Langton et al. (2005) expressed a range of SFD mutants from human retinal pigment epithelial cells, including S181C (188826.0001), S156C (188826.0003), and E139X (188826.0005). Resistance to turnover, resulting from intermolecular disulfide bond formation, was a common property of all the SFD mutants examined, providing a possible explanation for the increased deposition of the protein observed in eyes from SFD patients. In contrast, SFD mutants varied in their ability to inhibit cell-surface activation of MMP2 (120360), a potent mediator of angiogenesis, ranging from being fully active to totally inactive.
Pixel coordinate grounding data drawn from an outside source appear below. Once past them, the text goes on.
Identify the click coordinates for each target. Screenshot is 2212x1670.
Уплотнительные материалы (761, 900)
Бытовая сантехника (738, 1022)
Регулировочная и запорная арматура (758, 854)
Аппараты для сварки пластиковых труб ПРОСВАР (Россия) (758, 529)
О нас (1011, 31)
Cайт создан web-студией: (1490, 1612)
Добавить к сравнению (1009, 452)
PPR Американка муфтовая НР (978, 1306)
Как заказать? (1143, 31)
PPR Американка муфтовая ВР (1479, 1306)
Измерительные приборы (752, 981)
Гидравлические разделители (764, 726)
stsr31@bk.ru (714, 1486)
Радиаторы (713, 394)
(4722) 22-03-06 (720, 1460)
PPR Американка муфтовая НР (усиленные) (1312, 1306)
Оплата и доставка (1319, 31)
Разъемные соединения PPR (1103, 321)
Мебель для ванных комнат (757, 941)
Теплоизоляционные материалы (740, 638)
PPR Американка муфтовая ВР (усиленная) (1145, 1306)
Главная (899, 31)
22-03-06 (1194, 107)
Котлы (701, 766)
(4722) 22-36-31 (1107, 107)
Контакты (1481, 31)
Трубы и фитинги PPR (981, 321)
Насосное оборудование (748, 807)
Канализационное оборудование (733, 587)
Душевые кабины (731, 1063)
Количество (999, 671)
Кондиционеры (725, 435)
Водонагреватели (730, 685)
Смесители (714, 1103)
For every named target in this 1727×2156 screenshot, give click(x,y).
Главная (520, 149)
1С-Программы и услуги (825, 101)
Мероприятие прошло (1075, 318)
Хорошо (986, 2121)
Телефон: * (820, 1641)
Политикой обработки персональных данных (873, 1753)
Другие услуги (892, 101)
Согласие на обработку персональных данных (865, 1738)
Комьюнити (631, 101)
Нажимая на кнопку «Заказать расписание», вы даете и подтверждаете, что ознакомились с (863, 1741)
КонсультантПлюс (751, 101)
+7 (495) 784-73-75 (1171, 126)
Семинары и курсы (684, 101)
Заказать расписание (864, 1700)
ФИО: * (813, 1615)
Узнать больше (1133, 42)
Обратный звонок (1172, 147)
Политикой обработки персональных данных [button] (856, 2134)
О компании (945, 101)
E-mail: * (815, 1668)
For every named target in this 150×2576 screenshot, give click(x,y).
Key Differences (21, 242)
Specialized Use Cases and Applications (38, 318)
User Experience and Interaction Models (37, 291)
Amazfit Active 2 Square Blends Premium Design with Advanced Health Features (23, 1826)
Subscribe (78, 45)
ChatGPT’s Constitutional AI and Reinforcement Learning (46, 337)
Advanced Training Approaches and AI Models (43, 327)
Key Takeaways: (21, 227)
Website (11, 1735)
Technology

Langton et al. (2005) concluded that increased deposition of active TIMP3, rather than dysregulation of metalloproteinase inhibition, is likely to be the primary initiating event in SFD.


Mapping

In a single large SFD family, Weber et al. (1994) demonstrated linkage to markers on chromosome 22q13-qter between D22S275 and D22S274.


Molecular Genetics

In 2 SFD pedigrees, Weber et al. (1994) studied TIMP3 as a candidate gene on the basis of its chromosomal location at 22q12.1-q13.2 and its pivotal physiologic role in extracellular matrix remodeling. They identified heterozygous point mutations in the TIMP3 gene (188826.0001-188826.0002) in affected members of both pedigrees. The mutations predicted disruption of the tertiary structure and thus the functional properties of the mature protein.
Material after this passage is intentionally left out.